On September 26, 1894, an influential southern trade paper, The Dixie, in a letter of appreciation to the Fay and Eagan Company of Cincinnati suggested it was an opportune time for the formation of a national association of manufacturers. On January 22, 1895, the Cincinnati and Hamilton County Manufacturers Association convened a meeting at the Oddfellows Hall in Cincinnati, Ohio. Over the next three days, 583 manufacturers and association executives from across the United States discussed the importance of increasing exports from U.S. manufacturing industries and promoting stronger foreign trade policies to overcome the economic depression. By the conclusion of the meeting, the delegates agreed that the organization would be non-political and non-partisan and its primary functions would be the promotion of foreign trade, including the exhibit of manufacturers’ products in all countries; the rehabilitation of the merchant marine; the promotion of the Nicaragua Canal (subsequently the route was altered to become the Panama Canal). The second function was the promotion and encouragement of manufacturing industry of all classes throughout the United States. Originally, NAM was an organization of associations (such as local boards of trade, chambers of commerce, industrial associations, and trade associations), individual manufacturers being only secondary or cooperating members. However, within a couple of years, in order to represent manufacturing interests adequately, membership support would need to be primarily based on individual manufacturers. On August 22, 1905, the National Associations of Manufacturers of the United States of America was incorporated under Article XI of the Membership Corporation Law of New York, going from a voluntary association to an incorporated association.
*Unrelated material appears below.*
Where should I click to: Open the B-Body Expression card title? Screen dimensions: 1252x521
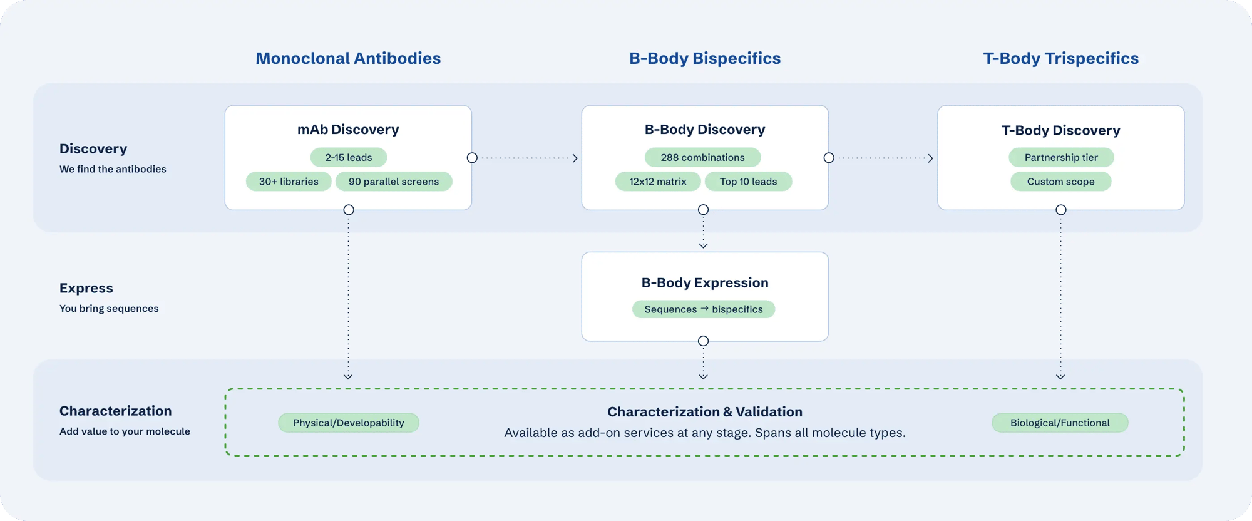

As a result of the anthracite coal strike in 1902, NAM also became interested in industrial relations. The country was experiencing a surge of labor union organizing. For instance, the American Federation of Labor more than tripled its membership in less than a decade. Many NAM member companies joined the open shop movement that was designed to counter organized labor. Over the next ten years, the major activity of the association centered on labor relations, and NAM presidents engaged in bitter disputes to uphold the principles of the open shop and to criticize the principles of labor union monopoly. Additionally, NAM was also focused on industrial safety as many state courts had begun to award injured workers large monetary settlements to compensate them for their injuries and disabilities. While encouraging safety in the workplace, NAM simultaneously lobbied state legislatures for uniform workmen’s compensation laws that would protect companies from costly, injury-related lawsuits.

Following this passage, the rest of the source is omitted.